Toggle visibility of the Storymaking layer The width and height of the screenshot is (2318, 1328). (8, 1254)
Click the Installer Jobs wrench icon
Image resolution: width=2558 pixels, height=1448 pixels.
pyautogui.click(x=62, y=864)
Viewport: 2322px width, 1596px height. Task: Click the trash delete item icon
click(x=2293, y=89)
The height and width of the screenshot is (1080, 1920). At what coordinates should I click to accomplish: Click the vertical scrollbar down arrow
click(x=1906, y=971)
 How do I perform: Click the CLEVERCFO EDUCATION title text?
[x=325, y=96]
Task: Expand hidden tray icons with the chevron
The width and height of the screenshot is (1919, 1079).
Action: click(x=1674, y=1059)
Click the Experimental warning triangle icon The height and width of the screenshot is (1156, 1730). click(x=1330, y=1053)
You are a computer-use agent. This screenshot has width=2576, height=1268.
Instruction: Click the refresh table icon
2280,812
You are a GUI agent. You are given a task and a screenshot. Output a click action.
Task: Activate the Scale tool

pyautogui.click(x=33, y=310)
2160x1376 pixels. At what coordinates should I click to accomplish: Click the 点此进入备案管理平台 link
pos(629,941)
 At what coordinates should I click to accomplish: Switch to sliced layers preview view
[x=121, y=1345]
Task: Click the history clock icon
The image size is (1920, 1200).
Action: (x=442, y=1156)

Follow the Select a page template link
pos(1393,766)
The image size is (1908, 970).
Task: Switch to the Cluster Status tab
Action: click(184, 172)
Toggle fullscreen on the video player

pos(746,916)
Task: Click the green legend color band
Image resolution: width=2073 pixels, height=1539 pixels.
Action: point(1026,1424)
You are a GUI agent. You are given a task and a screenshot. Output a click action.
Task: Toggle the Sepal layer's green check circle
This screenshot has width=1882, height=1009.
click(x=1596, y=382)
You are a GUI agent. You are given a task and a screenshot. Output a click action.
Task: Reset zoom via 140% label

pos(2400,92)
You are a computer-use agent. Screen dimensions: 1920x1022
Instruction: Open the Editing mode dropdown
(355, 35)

# # # # # # #

**Required work**
Write out the whole listing verbatim.

**Solution to this problem**
Toggle visibility of the Storymaking layer The width and height of the screenshot is (2318, 1328). (8, 1254)
Click the Installer Jobs wrench icon
Image resolution: width=2558 pixels, height=1448 pixels.
pyautogui.click(x=62, y=864)
Viewport: 2322px width, 1596px height. Task: Click the trash delete item icon
click(x=2293, y=89)
The height and width of the screenshot is (1080, 1920). At what coordinates should I click to accomplish: Click the vertical scrollbar down arrow
click(x=1906, y=971)
 How do I perform: Click the CLEVERCFO EDUCATION title text?
[x=325, y=96]
Task: Expand hidden tray icons with the chevron
The width and height of the screenshot is (1919, 1079).
Action: click(x=1674, y=1059)
Click the Experimental warning triangle icon The height and width of the screenshot is (1156, 1730). click(x=1330, y=1053)
You are a computer-use agent. This screenshot has width=2576, height=1268.
Instruction: Click the refresh table icon
2280,812
You are a GUI agent. You are given a task and a screenshot. Output a click action.
Task: Activate the Scale tool

pyautogui.click(x=33, y=310)
2160x1376 pixels. At what coordinates should I click to accomplish: Click the 点此进入备案管理平台 link
pos(629,941)
 At what coordinates should I click to accomplish: Switch to sliced layers preview view
[x=121, y=1345]
Task: Click the history clock icon
The image size is (1920, 1200).
Action: (x=442, y=1156)

Follow the Select a page template link
pos(1393,766)
The image size is (1908, 970).
Task: Switch to the Cluster Status tab
Action: click(184, 172)
Toggle fullscreen on the video player

pos(746,916)
Task: Click the green legend color band
Image resolution: width=2073 pixels, height=1539 pixels.
Action: point(1026,1424)
You are a GUI agent. You are given a task and a screenshot. Output a click action.
Task: Toggle the Sepal layer's green check circle
This screenshot has width=1882, height=1009.
click(x=1596, y=382)
You are a GUI agent. You are given a task and a screenshot. Output a click action.
Task: Reset zoom via 140% label

pos(2400,92)
You are a computer-use agent. Screen dimensions: 1920x1022
Instruction: Open the Editing mode dropdown
(355, 35)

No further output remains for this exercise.